According to AutoX, the service has been well received by Shenzhen residents and officials alike. Within the first 100 days of operation, the company claims its service has won over a group of loyal users from the traditional ride-hailing market.

“The first 100 days have been a huge step forward for us and for the entire industry in China. We have learned so much from the feedback from our passengers about how to continuously improve our service to make the driverless journeys a fantastic experience,” said Professor Jianxiong Xiao, founder and CEO of AutoX.

Shenzhen, also known as the Silicon Valley of China, is the first and only city in China where fully driverless cars can operate on public roads. Beijing, by contrast, only allows autonomous driverless vehicles to operate with a backseat safety driver present in the second row or co-driver seat, and vehicles may only drive within closed campuses or zones. Similarly, Guangzhou also requires backseat safety drivers in the vehicles with remote control, and they are only permitted to drive at low speeds.

“Our interactions with AutoX operations have been very positive. And this service also provides a great example for us to further polish the legislative framework for fully self-driving cars,” noted a Shenzhen official. The city government of Shenzhen announced recently that it will pass legislation permitting Level 4 self-driving cars on its streets, making Shenzhen the first city in China to do so.

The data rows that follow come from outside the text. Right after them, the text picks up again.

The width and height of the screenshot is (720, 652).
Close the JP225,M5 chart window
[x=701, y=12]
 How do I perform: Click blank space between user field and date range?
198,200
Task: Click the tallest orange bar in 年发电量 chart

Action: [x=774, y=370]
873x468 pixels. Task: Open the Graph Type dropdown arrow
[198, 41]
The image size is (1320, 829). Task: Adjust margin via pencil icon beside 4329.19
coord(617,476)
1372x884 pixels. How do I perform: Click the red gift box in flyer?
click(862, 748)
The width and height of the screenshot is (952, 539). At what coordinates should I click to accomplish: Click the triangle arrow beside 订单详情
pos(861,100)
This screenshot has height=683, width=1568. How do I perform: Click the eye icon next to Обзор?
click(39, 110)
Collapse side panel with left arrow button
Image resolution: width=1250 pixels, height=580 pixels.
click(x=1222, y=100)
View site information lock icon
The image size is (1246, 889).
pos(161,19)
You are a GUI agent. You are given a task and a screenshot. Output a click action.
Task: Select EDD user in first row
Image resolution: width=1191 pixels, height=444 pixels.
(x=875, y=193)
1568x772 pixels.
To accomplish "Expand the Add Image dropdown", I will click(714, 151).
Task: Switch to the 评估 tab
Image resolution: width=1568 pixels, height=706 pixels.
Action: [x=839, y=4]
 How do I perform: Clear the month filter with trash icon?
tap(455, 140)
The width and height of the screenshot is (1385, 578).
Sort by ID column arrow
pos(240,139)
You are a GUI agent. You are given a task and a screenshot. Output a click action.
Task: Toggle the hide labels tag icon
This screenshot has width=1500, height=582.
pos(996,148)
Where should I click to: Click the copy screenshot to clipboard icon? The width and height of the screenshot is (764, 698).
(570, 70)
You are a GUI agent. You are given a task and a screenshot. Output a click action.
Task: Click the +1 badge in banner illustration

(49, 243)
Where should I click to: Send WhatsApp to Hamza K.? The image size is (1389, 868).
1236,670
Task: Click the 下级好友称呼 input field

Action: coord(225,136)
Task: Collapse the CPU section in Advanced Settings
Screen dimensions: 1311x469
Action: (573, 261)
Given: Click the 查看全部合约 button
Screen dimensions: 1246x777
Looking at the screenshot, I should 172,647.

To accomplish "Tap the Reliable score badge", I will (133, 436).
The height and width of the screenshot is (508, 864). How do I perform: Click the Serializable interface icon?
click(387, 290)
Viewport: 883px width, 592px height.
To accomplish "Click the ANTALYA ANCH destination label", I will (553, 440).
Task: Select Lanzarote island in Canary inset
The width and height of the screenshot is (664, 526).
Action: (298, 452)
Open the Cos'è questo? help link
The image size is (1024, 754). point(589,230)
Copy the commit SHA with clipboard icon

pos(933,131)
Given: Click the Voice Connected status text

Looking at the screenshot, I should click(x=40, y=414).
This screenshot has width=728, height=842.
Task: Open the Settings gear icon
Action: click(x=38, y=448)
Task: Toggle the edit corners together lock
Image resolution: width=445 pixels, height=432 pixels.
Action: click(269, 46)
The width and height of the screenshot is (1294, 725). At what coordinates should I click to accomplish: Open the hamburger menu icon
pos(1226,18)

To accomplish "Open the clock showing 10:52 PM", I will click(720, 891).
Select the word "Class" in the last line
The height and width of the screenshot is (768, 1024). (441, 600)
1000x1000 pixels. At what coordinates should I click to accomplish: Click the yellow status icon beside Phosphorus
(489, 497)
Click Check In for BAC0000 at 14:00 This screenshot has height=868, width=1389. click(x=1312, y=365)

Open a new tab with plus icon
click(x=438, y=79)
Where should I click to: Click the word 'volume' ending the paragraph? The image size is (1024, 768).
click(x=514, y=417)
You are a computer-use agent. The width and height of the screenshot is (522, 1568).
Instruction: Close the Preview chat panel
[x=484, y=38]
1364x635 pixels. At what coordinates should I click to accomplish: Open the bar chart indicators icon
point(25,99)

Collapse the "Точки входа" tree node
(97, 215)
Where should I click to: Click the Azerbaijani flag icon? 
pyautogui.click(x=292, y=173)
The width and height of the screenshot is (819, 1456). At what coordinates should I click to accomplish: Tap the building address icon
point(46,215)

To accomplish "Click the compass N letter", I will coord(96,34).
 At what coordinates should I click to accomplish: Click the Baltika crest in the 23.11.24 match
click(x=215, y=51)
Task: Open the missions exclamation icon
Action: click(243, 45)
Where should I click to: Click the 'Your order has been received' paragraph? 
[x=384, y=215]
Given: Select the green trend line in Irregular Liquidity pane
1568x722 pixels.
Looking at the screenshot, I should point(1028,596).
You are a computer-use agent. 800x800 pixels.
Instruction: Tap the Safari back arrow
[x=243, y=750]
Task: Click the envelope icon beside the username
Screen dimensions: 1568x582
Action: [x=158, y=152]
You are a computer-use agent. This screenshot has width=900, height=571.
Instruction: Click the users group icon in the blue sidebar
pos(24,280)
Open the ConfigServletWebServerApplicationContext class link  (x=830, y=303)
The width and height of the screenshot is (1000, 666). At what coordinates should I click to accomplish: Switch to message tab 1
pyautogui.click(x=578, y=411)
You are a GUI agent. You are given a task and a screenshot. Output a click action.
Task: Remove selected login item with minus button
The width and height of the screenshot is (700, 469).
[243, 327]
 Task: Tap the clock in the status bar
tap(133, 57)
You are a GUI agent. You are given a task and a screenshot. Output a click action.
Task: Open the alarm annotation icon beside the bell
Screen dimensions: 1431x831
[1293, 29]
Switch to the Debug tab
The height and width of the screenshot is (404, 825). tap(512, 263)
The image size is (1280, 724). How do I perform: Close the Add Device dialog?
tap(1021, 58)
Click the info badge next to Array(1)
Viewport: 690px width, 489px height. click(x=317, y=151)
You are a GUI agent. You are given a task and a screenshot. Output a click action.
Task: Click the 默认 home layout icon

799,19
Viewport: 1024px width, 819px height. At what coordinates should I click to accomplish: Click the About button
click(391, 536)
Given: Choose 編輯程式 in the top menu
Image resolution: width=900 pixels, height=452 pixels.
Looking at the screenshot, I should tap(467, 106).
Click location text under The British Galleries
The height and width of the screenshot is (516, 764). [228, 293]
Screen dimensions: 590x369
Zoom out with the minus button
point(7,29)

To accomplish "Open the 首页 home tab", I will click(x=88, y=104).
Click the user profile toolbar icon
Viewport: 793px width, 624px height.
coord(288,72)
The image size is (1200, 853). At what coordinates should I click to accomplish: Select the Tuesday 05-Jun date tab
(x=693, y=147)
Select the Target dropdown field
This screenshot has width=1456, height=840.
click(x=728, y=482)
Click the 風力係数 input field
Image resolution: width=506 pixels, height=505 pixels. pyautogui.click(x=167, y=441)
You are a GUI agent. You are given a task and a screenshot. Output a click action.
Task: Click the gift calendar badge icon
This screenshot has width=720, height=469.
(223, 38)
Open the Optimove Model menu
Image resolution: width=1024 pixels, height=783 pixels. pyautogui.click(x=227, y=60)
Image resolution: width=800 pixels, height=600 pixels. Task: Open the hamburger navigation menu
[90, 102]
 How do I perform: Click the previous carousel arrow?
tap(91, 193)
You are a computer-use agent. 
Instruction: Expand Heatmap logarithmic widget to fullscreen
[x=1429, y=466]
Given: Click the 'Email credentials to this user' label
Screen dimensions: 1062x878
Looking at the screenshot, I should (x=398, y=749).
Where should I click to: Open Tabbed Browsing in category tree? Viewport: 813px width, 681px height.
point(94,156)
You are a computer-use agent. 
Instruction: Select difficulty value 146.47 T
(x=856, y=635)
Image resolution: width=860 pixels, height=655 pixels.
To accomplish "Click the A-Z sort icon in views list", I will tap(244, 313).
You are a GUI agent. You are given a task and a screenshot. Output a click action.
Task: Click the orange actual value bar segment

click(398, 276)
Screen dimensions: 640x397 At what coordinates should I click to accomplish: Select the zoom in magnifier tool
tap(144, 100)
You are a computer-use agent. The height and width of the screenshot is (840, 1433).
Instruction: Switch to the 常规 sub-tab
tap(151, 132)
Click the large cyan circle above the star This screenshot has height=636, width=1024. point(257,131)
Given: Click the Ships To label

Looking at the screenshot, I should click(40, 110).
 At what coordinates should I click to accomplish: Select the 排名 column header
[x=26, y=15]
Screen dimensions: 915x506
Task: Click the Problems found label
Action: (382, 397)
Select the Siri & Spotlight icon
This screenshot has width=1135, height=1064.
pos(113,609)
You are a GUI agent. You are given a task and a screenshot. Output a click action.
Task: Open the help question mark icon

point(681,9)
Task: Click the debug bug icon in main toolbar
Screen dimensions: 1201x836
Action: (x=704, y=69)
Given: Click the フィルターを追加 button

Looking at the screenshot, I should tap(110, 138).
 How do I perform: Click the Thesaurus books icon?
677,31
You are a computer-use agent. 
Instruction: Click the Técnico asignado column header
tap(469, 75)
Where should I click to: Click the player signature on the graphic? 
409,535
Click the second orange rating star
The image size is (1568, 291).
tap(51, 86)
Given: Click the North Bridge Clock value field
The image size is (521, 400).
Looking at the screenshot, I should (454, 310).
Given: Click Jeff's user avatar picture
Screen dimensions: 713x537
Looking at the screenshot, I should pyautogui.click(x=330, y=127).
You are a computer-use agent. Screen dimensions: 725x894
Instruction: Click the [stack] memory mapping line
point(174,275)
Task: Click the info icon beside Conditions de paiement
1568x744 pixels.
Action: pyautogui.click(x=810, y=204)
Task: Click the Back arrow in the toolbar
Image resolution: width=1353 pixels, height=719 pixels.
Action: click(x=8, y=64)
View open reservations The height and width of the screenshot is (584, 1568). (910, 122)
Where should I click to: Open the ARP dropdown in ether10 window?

To mark this point in the development of the service, AutoX has released a two-hour video of its robotaxi continuously driving. The video shows the capability of AutoX’s vehicles, including how they drive near other vehicles and cyclists moving in the opposite direction, nudge around illegally parked vehicles and oversized trucks, handle aggressive cut-ins by other vehicles, change lanes and even drive in the opposite lane to bypass other vehicles.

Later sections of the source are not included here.